The FCC is requiring a new message to be broadcast after the many problems due to the Feb 17th shutdown. The new message now tells the viewers they may also need a new antenna in addition to the converter box. Full story here
http://www.cleveland.com/plaindealer/stories/index.ssf?/base/business-11/12372787538750.xml&coll=2


----------



## n3ntj (Dec 18, 2006)

OK, now people will be asking the govt' for coupons for new antennas, too. Where does it stop?


----------



## Fontano (Feb 7, 2008)

That really isn't new.

Those antenna ad's started before the new year.


----------



## samhevener (Feb 23, 2006)

I have always said we would never be in all this mess if the broadcasters hadn't pressured congress into passing an amended "shutdown' date. The original law was to have each market shutdown analog broadcasting when 85% of households in that market had TVs with digital channel tuners. A great plan but broadcasters were in too much of a rush. No government coupons were required with that plan. Let each household purchase a DTV at the full going price at his or her own pace. Some markets may have been shut down by now and some wouldn't.


----------



## Ken S (Feb 13, 2007)

samhevener said:


> I have always said we would never be in all this mess if the broadcasters hadn't pressured congress into passing an amended "shutdown' date. The original law was to have each market shutdown analog broadcasting when 85% of households in that market had TVs with digital channel tuners. A great plan but broadcasters were in too much of a rush. No government coupons were required with that plan. Let each household purchase a DTV at the full going price at his or her own pace. Some markets may have been shut down by now and some wouldn't.


Sam,

The problem was that stood in the way of people making money. The DTV transition is all about freeing up that bandwidth so it could be auctioned off. I see these complaints about people using coupons...let's not forget the government brought in a large chunk of cash from the auctions.


----------



## scooper (Apr 22, 2002)

Sam - if we would have stuck to the original 85% threshold - the transition would have happened more than a few years ago (by the time you add in cable and satellite users as well). The "hard deadline" was put in to remove the uncertainty. 

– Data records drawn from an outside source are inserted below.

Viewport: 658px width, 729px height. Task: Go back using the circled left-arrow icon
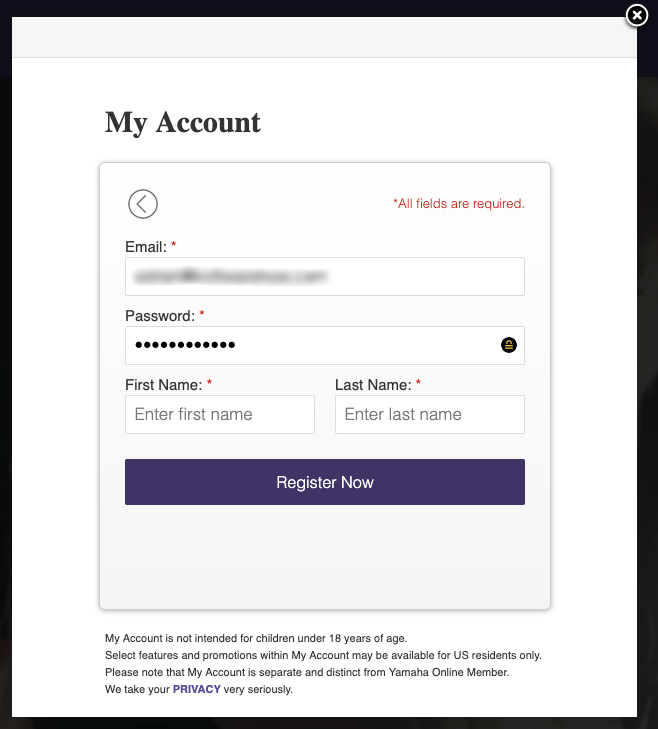(x=143, y=204)
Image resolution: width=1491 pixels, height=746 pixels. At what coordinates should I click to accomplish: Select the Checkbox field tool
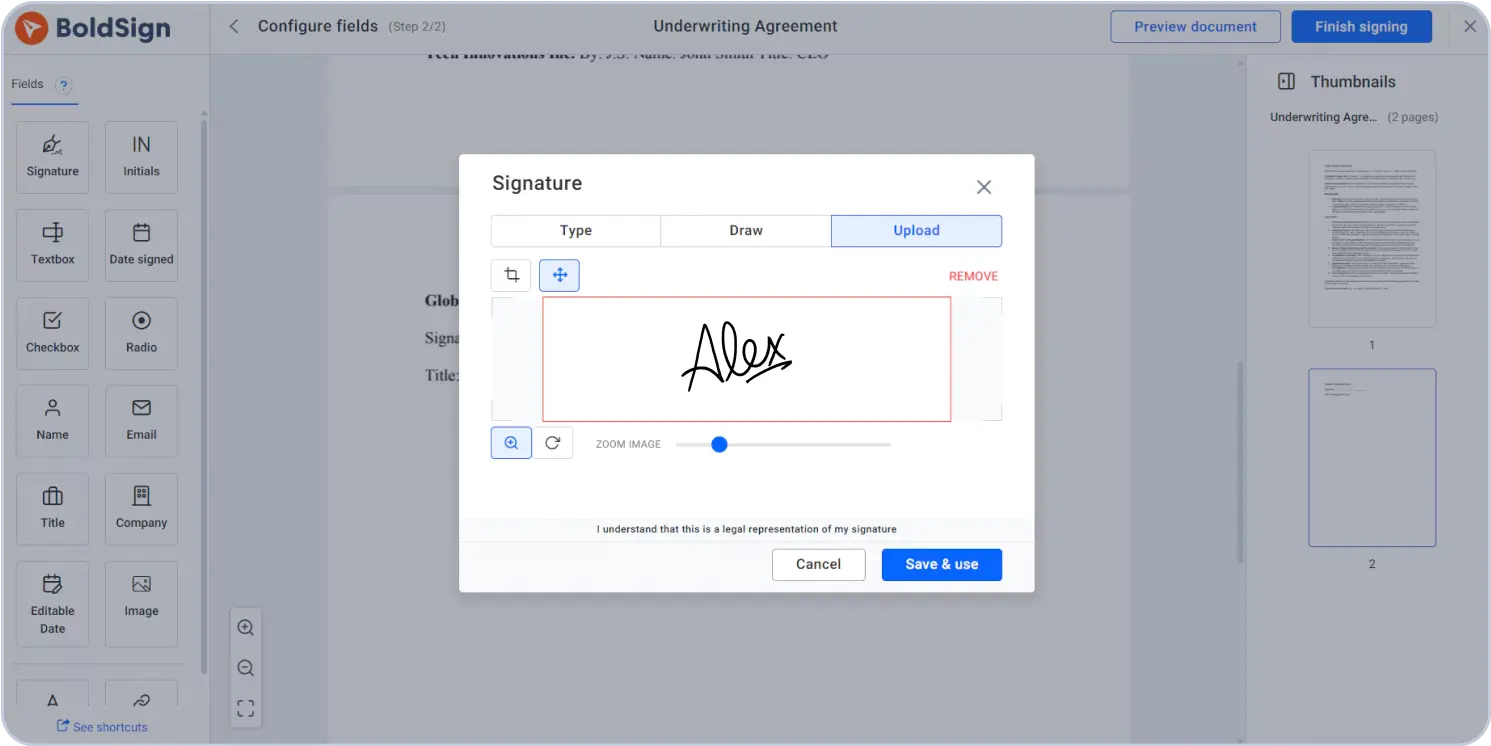[x=53, y=333]
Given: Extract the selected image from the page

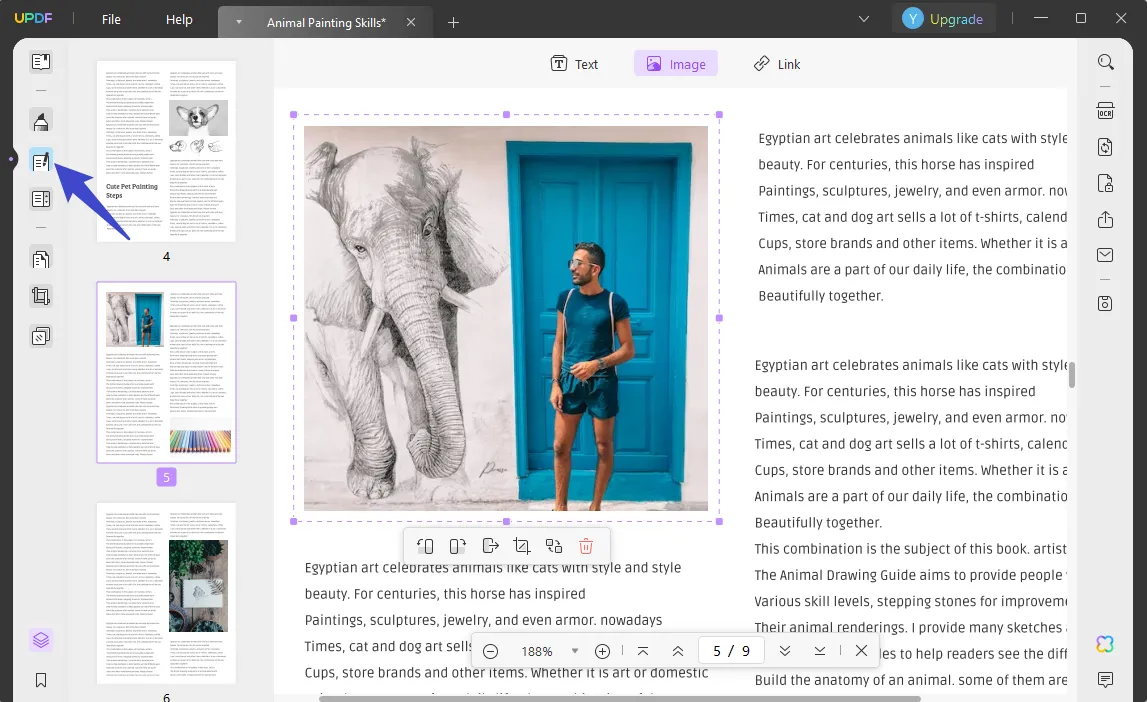Looking at the screenshot, I should (x=490, y=545).
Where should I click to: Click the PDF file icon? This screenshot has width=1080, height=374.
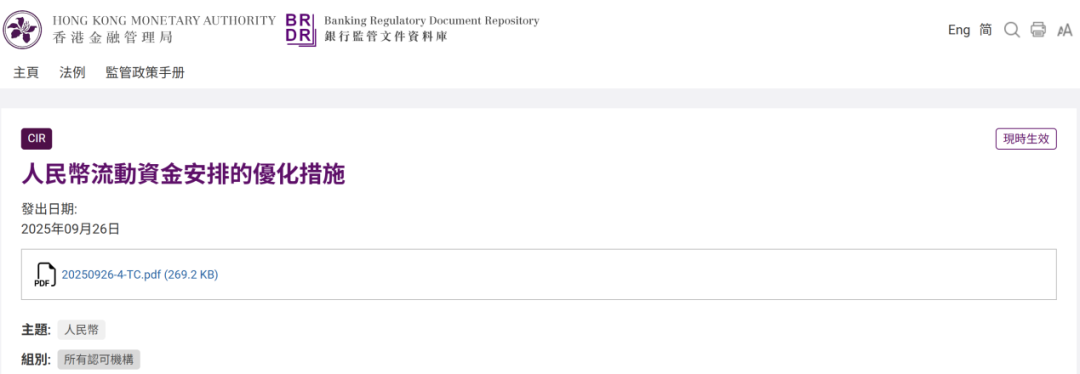point(45,275)
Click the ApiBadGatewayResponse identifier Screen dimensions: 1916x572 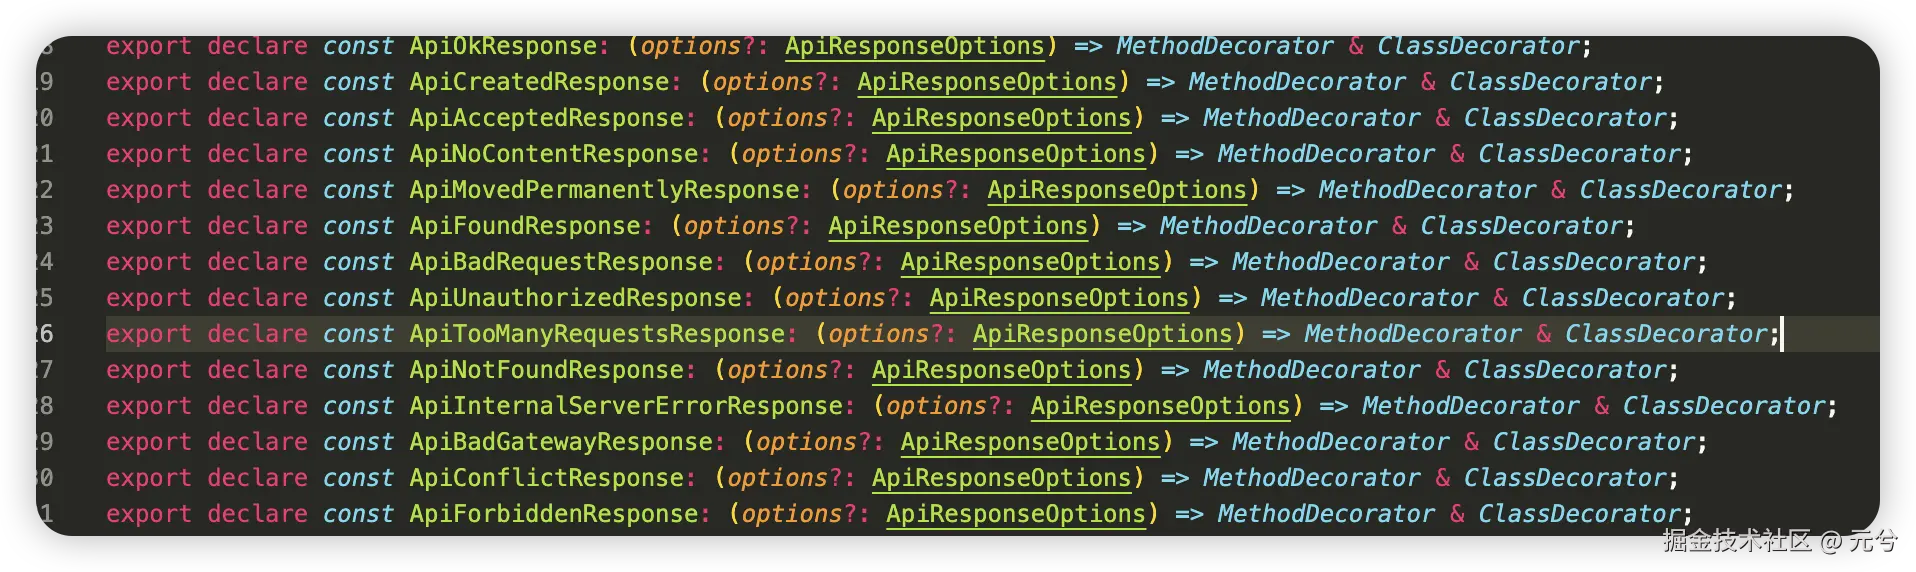click(560, 442)
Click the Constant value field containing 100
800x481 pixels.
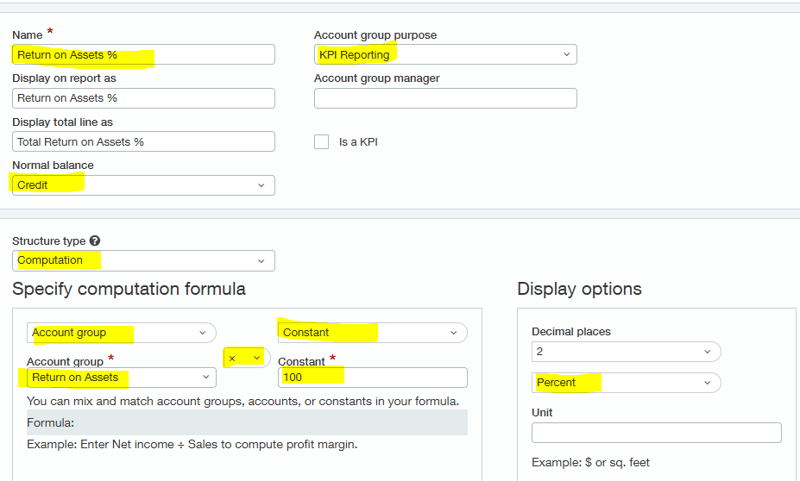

Now - if you look into it - most of the county is at better than 90% - many parts over 95% - and most of those "not ready" are the usual group of procastinators that would wait until the last moment / after the event to get ready anyway. The senior citizens are , as a group, MORE ready than the younger people.

It's time to get it over with so we can start cleaning up the messes left behind. You can't change the laws of physics, but you can make adjustments to transmitter power, height, etc.


----------



## Lee L (Aug 15, 2002)

I am sure if they just had an 85% cutoff as mentioned, we would just have 10 different advocacy groups arguing about what the percentage really was at any given time and if it included cable boxes and satellite or if it had to be the OTA only people and it would never get done. Having a real date is the only way to make sure it happens.


----------



## samhevener (Feb 23, 2006)

The 85% shutdown still would have been a better system. The cellphone companies would have to wait a little longer in some markets for their frequencies. Lincoln once said it's a country of the people, by the people.......
It looks like we are becoming a country of the corporations, by the corporations.........


----------